» **Task goal**
Starting at the line below that contains "This screenshot has height=359, width=599." and ending at the line that contains "Task: Click the Export List toolbar icon", retype each line exactly as it stands, but omit the pictures.

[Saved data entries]
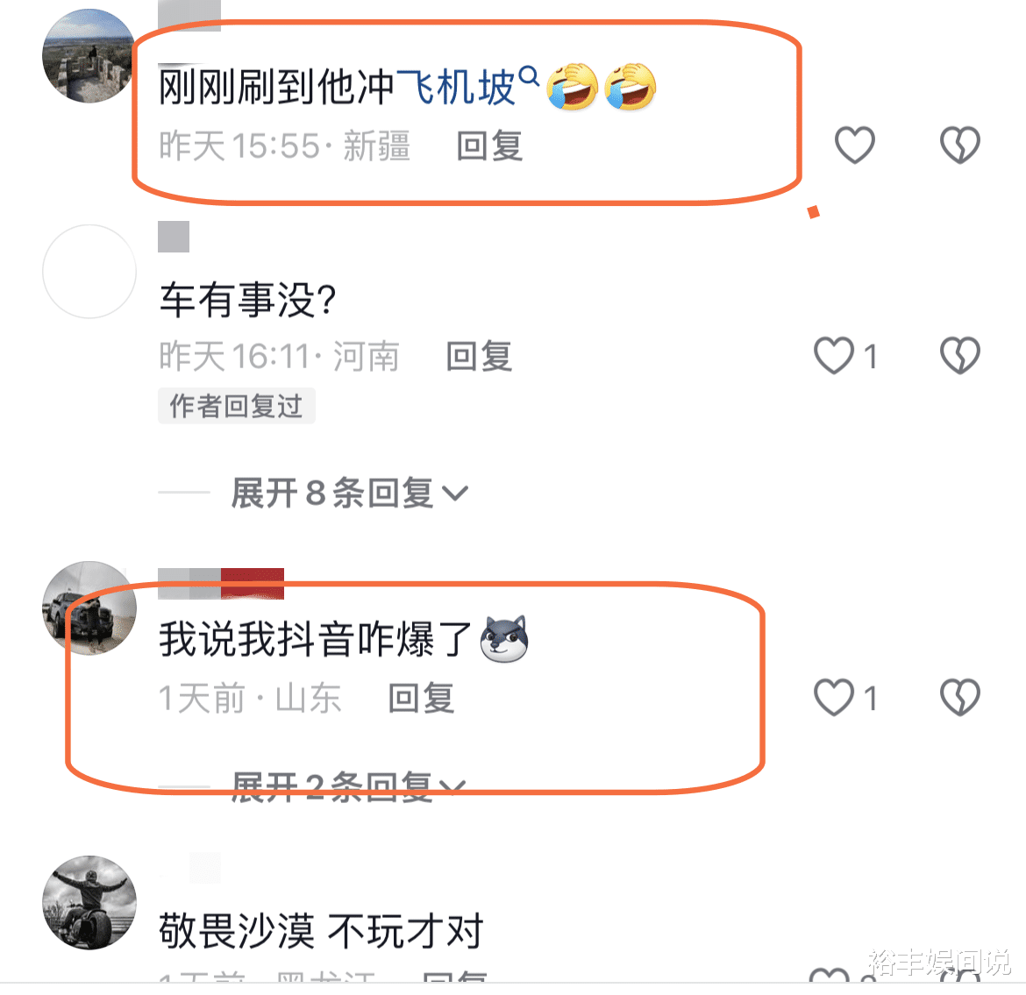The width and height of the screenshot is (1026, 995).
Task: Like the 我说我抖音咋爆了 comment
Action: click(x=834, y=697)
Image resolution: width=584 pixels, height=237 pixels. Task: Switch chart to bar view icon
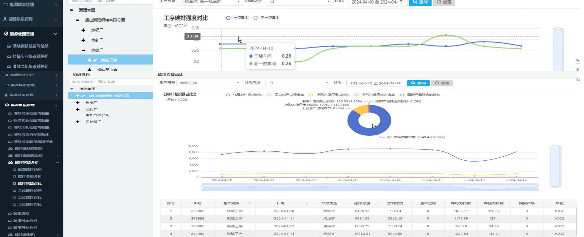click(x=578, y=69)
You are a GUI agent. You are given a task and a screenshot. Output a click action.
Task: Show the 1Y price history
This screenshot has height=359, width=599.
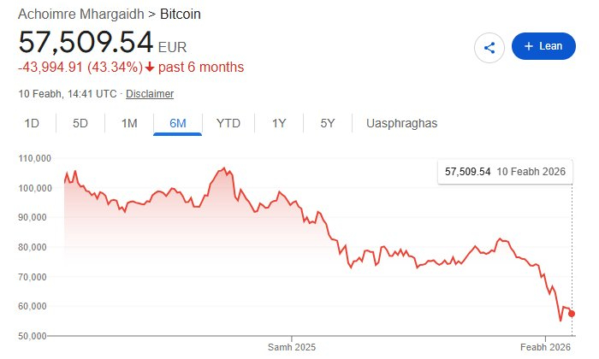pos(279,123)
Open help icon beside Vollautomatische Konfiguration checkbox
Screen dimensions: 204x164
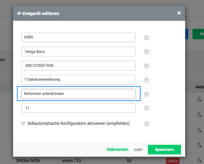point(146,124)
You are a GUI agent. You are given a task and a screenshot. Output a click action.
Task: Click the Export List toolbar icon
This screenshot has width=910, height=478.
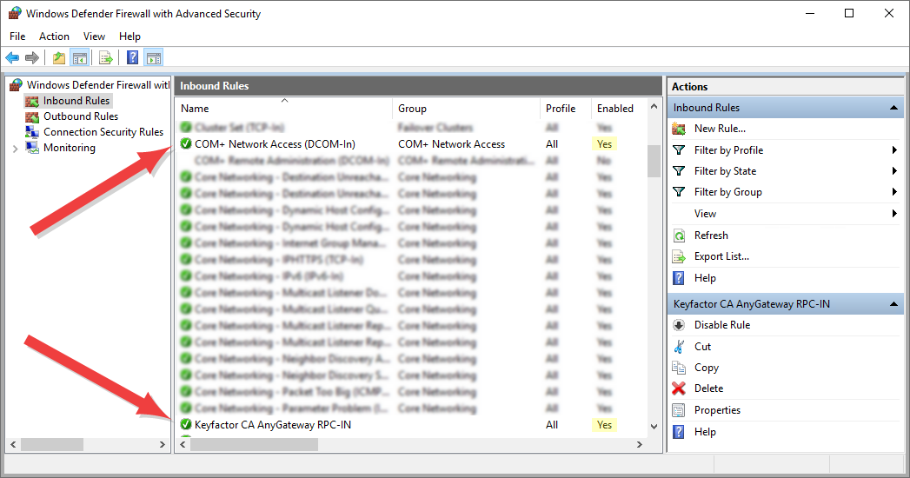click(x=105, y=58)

» **Response below**
This screenshot has height=359, width=599.
pos(279,123)
Open help icon beside Vollautomatische Konfiguration checkbox
Screen dimensions: 204x164
point(146,124)
You are a GUI agent. You are given a task and a screenshot. Output a click action.
Task: Click the Export List toolbar icon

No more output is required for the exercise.